Open ErikEJ opened 4 years ago
Just because I would not know how to do that! Do you think it makes any difference performance wise?
Hey @ErikEJ,
Do you think it would be safe to remove the condition for checking argument length for Postgresql (Npgsql)?
Good job BTW!
Yes, looks like some source say short.MaxValue is the limit, but not sure about the ADO.NET provider - @roji ?
Sorry, am missing some context... What exactly are we talking about here? :)
Oh, OK. Yeah, PostgreSQL supports up to ushort.MaxValue (65535) parameters for each statement - but a batched command can have more than 65535 parameters (as long as no single statement does). What current argument length check do you have?

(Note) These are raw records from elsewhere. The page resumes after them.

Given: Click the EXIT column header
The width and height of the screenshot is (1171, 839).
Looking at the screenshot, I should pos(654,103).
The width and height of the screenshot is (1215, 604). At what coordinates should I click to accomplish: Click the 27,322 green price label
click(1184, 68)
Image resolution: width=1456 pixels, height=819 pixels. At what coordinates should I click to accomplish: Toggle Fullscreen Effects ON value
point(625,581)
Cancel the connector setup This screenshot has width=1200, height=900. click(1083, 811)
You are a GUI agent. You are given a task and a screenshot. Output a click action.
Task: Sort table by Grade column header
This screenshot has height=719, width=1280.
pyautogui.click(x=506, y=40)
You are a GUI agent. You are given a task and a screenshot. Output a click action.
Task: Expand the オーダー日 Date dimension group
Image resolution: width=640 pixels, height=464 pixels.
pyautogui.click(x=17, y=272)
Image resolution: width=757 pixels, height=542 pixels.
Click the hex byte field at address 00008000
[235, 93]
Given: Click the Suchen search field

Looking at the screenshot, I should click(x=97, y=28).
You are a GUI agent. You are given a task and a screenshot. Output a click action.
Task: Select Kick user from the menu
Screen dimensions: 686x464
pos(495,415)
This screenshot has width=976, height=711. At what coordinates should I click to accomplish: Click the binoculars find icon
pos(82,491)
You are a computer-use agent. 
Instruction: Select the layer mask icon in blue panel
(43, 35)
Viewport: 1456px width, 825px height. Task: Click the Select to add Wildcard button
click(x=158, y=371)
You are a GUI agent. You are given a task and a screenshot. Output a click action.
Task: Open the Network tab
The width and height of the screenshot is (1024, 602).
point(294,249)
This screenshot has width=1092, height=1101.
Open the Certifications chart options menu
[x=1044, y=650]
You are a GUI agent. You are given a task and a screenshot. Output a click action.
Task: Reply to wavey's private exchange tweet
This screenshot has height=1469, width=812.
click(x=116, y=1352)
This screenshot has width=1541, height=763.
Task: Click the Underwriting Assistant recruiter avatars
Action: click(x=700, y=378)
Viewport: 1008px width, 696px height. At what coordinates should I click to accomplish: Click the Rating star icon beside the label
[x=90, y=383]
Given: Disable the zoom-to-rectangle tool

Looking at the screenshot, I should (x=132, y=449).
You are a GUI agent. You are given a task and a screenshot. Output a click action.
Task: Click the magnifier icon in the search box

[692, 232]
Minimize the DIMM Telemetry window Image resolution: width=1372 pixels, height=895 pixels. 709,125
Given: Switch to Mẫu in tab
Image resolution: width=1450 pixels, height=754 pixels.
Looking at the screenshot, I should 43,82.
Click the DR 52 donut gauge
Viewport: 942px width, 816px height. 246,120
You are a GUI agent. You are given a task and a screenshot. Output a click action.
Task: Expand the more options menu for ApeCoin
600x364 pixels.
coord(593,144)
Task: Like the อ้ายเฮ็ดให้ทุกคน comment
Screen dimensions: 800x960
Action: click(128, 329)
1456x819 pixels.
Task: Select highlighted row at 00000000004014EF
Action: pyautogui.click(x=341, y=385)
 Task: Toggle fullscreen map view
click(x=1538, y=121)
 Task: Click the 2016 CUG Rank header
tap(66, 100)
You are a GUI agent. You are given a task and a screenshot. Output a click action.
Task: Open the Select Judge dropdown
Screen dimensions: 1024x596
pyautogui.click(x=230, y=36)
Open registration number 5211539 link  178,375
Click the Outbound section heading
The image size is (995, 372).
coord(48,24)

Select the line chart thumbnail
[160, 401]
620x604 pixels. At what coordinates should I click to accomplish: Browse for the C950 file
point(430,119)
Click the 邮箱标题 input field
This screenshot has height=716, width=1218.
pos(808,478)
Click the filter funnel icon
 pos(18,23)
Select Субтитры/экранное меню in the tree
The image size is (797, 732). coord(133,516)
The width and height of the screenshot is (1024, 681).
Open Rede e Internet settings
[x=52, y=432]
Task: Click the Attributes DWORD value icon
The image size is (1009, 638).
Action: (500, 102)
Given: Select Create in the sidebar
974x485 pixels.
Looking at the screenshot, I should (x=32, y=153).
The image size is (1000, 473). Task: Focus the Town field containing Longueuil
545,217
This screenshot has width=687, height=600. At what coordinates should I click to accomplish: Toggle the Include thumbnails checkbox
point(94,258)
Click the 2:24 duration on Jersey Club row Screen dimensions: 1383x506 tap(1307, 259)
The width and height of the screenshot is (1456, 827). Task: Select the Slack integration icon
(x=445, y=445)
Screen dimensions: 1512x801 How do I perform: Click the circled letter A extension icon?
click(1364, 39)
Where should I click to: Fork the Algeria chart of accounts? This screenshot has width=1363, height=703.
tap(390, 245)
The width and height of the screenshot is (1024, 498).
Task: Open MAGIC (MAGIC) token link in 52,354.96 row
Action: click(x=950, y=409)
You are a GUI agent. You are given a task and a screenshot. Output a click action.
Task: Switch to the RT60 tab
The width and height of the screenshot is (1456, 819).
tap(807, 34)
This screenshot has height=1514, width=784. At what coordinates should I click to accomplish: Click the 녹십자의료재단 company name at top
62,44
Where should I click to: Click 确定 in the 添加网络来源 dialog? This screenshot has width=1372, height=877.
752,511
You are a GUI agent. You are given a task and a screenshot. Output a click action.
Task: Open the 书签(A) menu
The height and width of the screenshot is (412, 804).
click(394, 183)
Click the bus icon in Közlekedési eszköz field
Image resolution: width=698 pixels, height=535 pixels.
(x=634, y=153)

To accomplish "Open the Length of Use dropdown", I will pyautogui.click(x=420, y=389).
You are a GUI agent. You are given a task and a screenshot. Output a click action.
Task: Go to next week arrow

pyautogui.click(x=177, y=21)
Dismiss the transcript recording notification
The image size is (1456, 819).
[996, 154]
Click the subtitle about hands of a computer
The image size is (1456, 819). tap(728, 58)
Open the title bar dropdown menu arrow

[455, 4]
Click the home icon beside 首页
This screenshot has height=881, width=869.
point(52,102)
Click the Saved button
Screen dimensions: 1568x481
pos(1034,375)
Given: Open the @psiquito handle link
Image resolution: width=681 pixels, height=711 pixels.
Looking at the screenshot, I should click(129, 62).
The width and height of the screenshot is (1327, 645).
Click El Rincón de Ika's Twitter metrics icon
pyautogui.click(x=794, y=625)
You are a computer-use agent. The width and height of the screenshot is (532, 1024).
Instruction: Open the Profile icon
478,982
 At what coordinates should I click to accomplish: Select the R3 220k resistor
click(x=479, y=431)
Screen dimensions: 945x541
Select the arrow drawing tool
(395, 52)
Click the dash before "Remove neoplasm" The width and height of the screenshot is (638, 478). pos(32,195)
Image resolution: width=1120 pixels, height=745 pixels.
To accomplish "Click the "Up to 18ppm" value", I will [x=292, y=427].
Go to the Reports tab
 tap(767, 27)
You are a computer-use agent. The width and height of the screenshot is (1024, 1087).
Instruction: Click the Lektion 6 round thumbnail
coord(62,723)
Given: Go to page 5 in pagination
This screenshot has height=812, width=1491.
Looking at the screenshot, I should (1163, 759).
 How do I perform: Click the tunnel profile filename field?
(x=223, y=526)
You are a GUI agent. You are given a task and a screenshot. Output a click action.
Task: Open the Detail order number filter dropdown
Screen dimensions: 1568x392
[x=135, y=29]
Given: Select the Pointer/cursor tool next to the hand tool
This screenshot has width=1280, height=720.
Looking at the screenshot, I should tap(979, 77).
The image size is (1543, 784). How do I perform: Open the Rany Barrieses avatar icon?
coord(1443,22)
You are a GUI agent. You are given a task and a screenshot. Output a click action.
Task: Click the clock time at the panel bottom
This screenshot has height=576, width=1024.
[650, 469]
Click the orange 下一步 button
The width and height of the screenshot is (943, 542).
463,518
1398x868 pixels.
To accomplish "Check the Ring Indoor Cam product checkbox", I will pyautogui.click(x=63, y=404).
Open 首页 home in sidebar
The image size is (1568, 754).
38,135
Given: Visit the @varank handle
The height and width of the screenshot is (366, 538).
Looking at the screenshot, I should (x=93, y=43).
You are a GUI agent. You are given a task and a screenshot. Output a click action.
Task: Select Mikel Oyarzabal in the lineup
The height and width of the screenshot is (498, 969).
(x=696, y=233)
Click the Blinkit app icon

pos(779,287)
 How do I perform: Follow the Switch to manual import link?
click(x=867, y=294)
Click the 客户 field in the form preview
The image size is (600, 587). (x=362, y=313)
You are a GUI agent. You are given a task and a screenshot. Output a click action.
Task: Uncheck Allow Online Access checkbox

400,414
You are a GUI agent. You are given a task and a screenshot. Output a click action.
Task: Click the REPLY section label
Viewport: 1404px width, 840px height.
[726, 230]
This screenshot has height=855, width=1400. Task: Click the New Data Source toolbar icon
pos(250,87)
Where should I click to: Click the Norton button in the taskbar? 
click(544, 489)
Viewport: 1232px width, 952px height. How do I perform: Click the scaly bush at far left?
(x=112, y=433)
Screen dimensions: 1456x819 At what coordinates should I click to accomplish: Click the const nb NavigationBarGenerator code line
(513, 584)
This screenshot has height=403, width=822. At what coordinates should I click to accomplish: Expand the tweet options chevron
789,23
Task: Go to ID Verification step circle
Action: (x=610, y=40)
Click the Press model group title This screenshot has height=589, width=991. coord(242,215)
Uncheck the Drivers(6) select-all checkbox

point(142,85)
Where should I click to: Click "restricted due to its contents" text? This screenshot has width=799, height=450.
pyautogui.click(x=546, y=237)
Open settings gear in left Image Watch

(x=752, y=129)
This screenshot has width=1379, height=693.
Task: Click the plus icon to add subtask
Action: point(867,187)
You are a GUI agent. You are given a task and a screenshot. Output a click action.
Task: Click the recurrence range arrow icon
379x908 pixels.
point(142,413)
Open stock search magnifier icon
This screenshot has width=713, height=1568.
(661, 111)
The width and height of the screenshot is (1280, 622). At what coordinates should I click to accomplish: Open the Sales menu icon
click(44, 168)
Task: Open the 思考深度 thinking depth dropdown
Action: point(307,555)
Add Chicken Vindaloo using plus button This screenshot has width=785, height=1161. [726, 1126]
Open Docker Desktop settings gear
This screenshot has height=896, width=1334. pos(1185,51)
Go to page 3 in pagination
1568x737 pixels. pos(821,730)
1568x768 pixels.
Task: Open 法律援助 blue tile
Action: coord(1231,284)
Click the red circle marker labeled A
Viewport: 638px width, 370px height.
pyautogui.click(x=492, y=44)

Current max for SQL Server is 2048, so it can be much higher for postgress
Yep, absolutely.
Sorry for raising the dead here a bit, But im trying to put it into context and this seemed a better location than the EF Core issue for it (if you think otherwise, let me know and ill mirror there):
You chose to update only the "bucketed" solution from divega's proposals - Is that solely because its more globally supported by the various DB vendors? Strictly in SQL Server (and Azure SQL), do you think the string_split or TVP solutions are preferable in the context of plan cache pollution?
I'm specifically more worried about using FromSql
/FromSqlInterpolated
if i can avoid it entirely.
I am actually writing a blog post about using string_split just now.
This solution is provider agnostic, string_split SQL Server only.
And when I wrote the code, TVF mapping was not available in EF Core, it is now, so no FromSql needed!
Then i'll be looking forward for that article and will take another look at TVFs (which i thought not relevant in this context for some reason). Thanks!
I just blogged: "Avoiding SQL Server plan cache pollution due to unparameterized Contains queries generated by EF Core" https://erikej.github.io/efcore/sqlserver/2021/11/22/efcore-sqlserver-cache-pollution.html
I had to use the IQueryableExtensions.In(), to support older SQL Server versions.
And had an issue when using a library that parses the table name from generated query (I am using multiple Interceptors). The issue is when IEnumerable<TKey> values
is empty.
It has the check if(!values.Any())
and returns queryable.Take(0)
.
When that call is used EF Core generates an subquery, and the library that I use (EFCoreSecondLevelCacheInterceptor) fails trying to fetch table name from query.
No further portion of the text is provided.